■ TO DO
Put the lines of the listing below into a JSON list of strings, one string per line, starting at the line that contains "This screenshot has height=800, width=1095." and ending at the last line of the listing, with blank lines skipped. Leave the pictures out of your answer.

■ ENTRIES PROVIDED
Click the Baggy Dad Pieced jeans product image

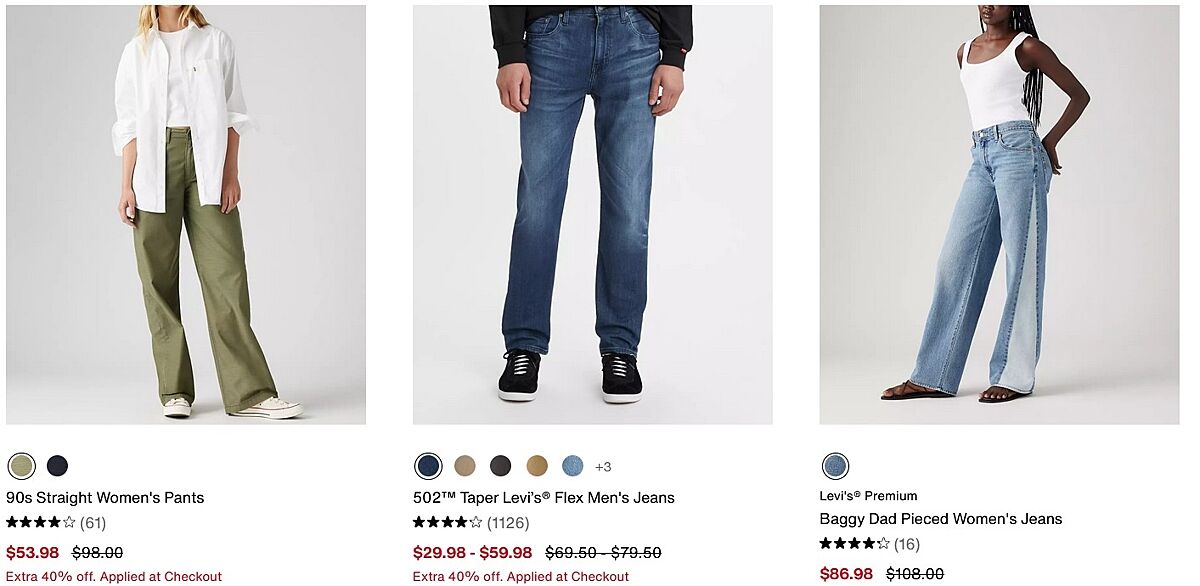click(999, 215)
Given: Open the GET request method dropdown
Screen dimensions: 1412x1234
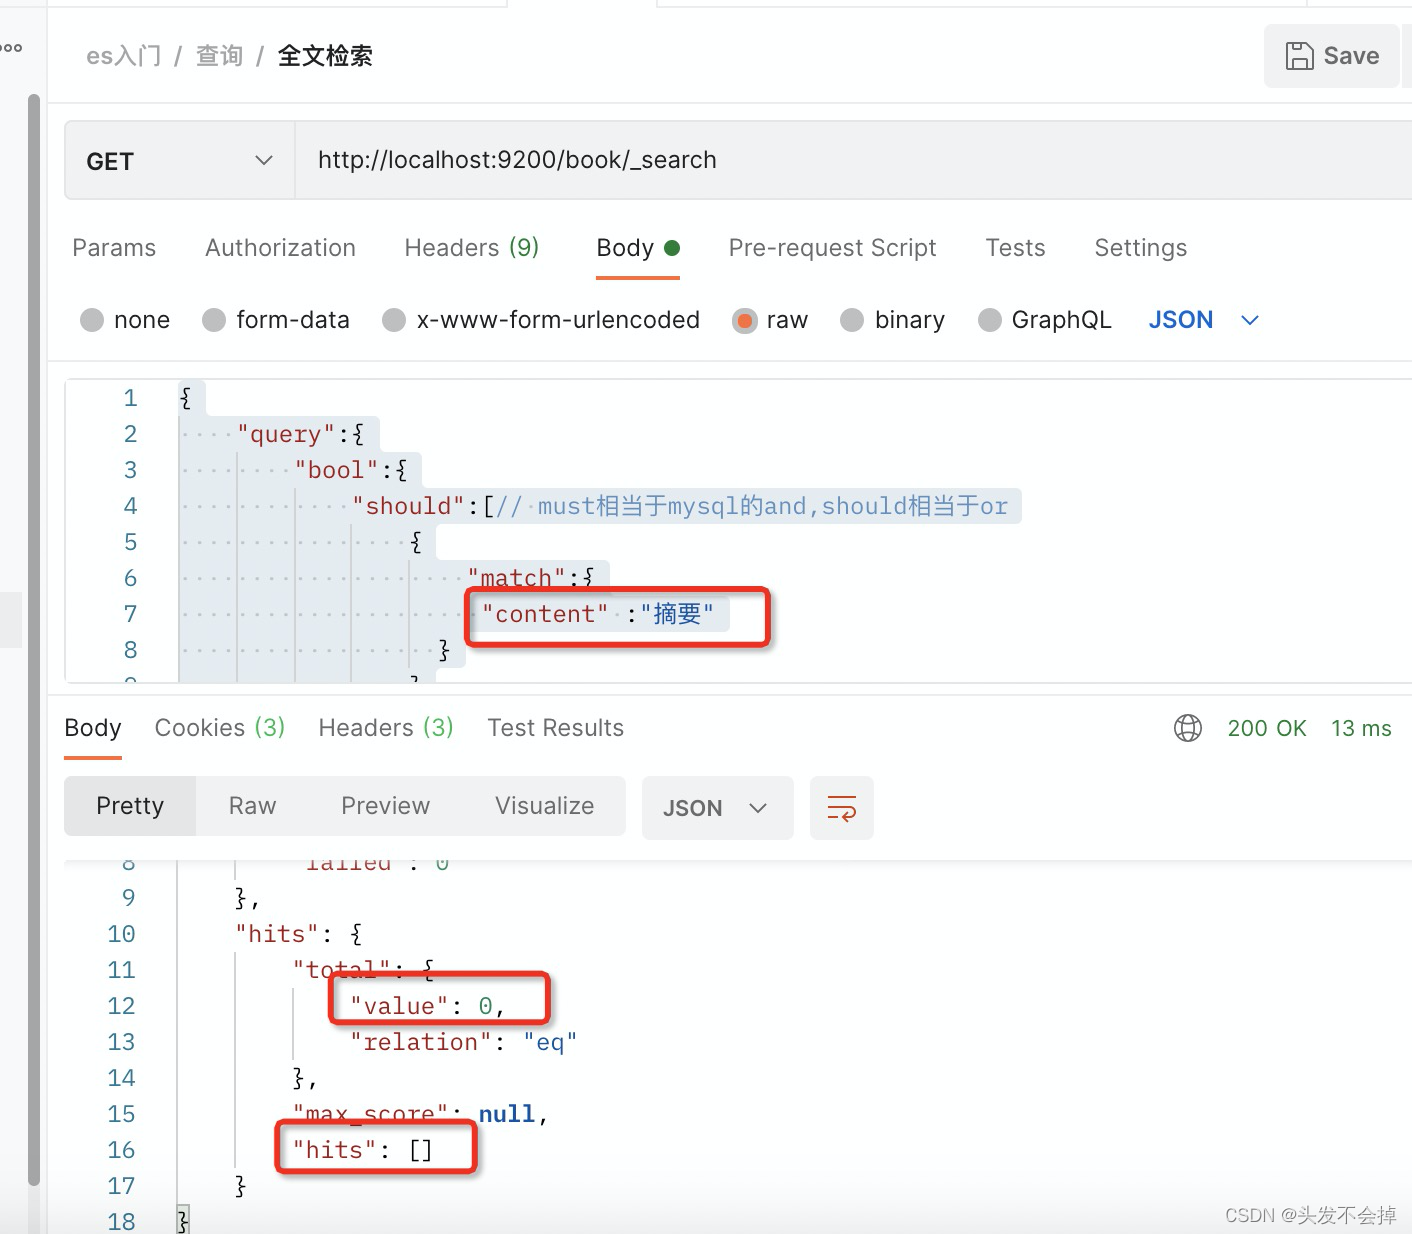Looking at the screenshot, I should point(178,160).
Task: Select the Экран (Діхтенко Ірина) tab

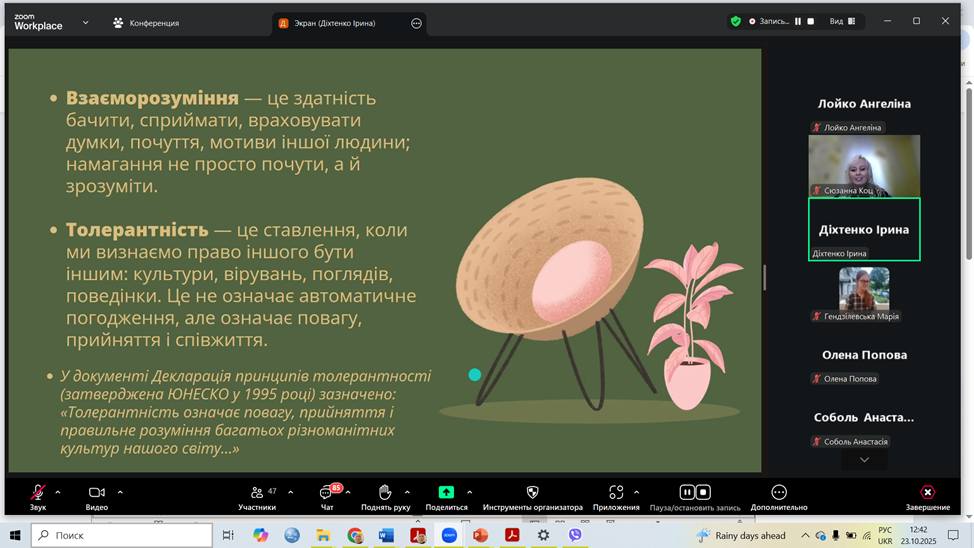Action: (340, 22)
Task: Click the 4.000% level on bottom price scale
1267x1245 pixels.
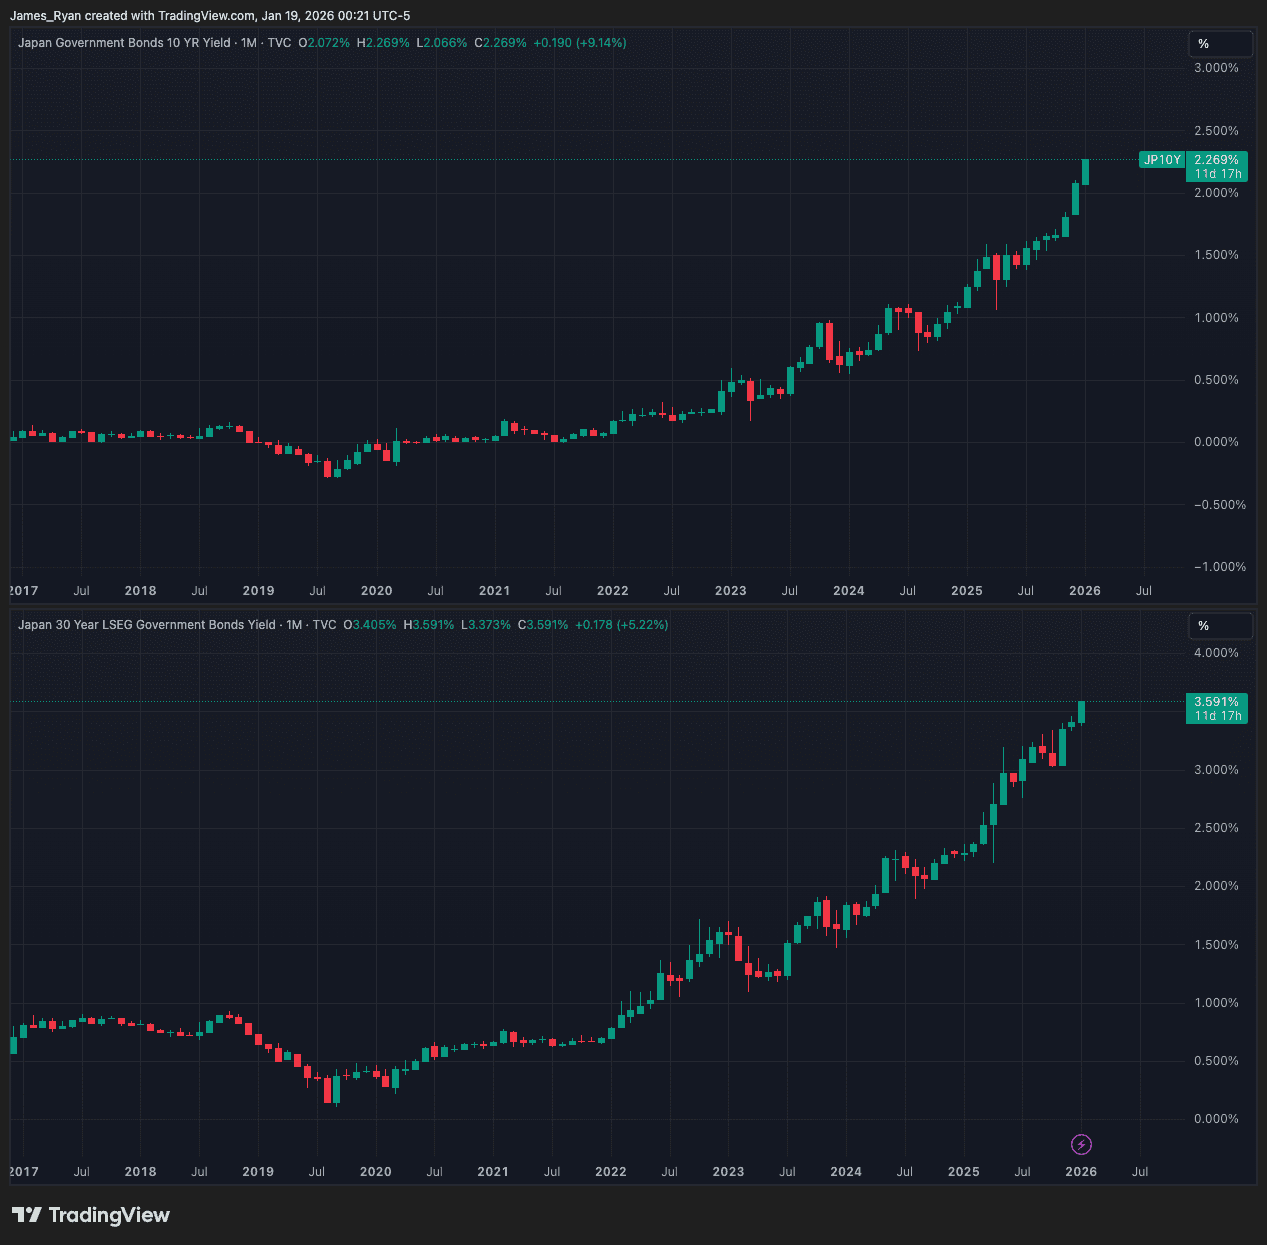Action: (1216, 653)
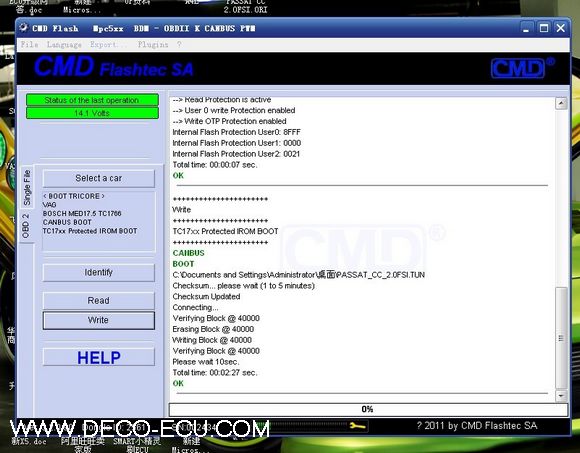
Task: Click the log scrollbar up arrow
Action: (561, 103)
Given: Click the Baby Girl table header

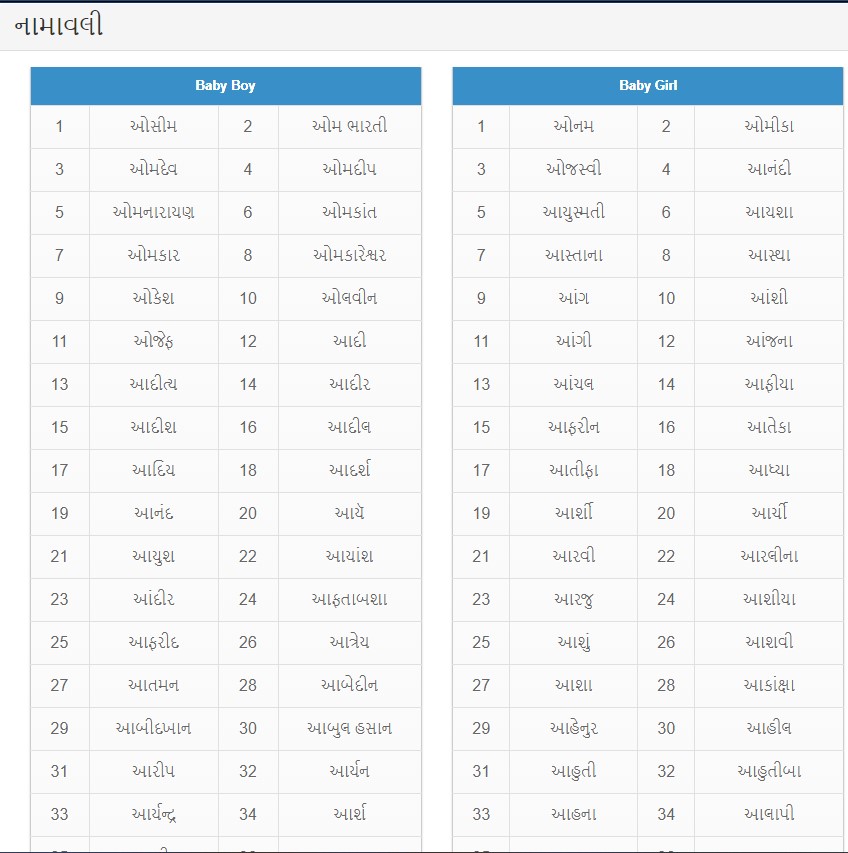Looking at the screenshot, I should (647, 85).
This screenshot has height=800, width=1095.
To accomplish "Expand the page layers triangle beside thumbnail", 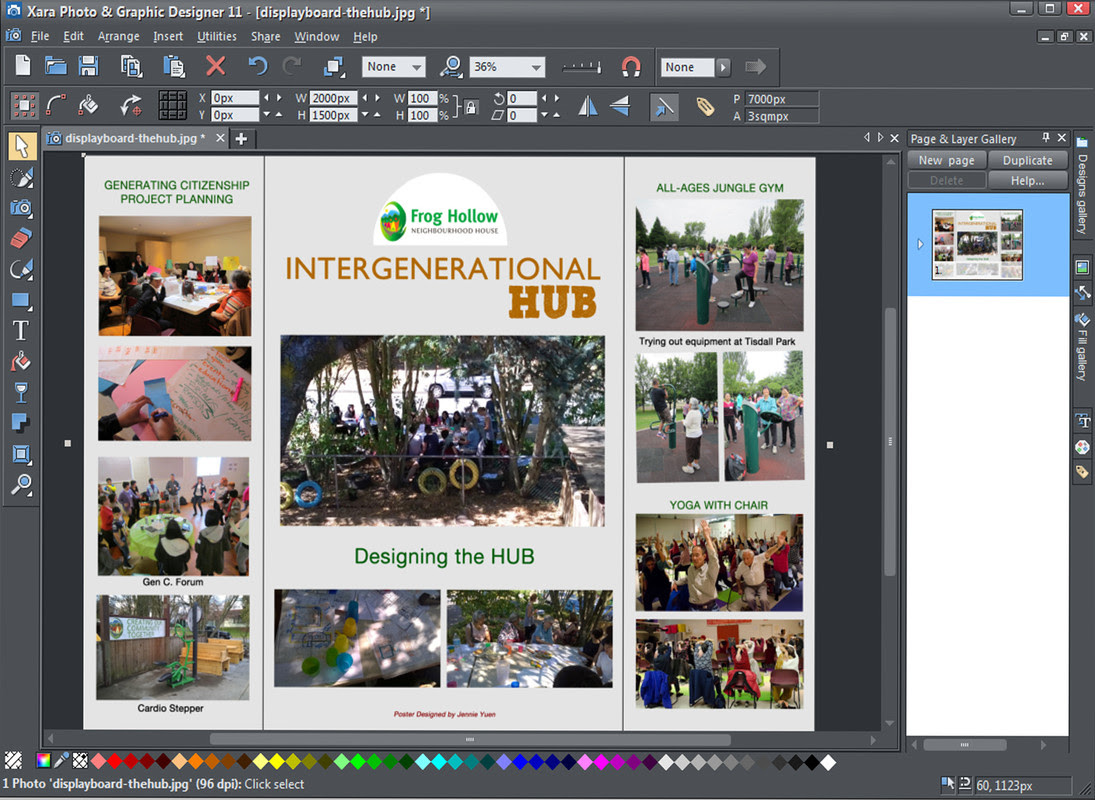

■ TASK RESULT
[
  "This screenshot has height=800, width=1095.",
  "To accomplish \"Expand the page layers triangle beside thumbnail\", "
]